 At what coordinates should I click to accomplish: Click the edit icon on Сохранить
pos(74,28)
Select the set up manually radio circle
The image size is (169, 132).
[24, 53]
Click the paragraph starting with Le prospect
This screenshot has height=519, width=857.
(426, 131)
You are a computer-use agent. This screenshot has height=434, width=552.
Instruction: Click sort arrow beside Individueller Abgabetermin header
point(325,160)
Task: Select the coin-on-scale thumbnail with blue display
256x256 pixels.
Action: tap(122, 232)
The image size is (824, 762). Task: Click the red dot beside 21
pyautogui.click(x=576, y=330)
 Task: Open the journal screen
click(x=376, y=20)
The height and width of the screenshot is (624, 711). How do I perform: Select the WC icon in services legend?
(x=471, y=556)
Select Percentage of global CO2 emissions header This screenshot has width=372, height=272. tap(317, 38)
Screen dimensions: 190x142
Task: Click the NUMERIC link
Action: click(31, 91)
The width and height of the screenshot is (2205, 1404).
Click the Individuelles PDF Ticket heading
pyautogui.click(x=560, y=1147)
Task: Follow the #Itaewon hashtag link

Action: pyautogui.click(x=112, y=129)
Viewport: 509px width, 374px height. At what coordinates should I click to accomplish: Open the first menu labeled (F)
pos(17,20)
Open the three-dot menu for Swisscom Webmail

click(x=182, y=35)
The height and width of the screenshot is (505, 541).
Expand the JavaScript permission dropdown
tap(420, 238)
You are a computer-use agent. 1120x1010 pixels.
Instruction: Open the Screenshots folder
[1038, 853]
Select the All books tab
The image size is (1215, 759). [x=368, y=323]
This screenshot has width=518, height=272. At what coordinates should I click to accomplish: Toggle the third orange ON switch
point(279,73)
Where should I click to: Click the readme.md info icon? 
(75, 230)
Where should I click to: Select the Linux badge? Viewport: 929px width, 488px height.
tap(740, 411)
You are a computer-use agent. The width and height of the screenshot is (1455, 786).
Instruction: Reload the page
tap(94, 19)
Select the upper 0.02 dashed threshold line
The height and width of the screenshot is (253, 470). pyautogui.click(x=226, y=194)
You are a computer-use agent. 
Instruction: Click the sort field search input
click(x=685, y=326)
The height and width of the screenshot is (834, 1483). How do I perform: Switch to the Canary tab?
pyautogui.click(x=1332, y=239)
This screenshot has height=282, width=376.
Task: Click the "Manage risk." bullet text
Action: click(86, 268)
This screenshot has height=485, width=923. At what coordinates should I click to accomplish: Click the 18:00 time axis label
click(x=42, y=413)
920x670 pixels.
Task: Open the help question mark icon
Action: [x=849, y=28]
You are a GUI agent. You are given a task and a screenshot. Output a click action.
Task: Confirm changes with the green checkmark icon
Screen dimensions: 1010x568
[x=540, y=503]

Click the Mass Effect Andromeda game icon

* * * * * * *

- YOUR TASK
Which lines in the records above contain the string "Viewport"? Extract each of those lines in full.

- SOLUTION TO THE EXERCISE
Viewport: 509px width, 374px height. At what coordinates should I click to accomplish: Open the first menu labeled (F)
Where should I click to: Select the Linux badge? Viewport: 929px width, 488px height.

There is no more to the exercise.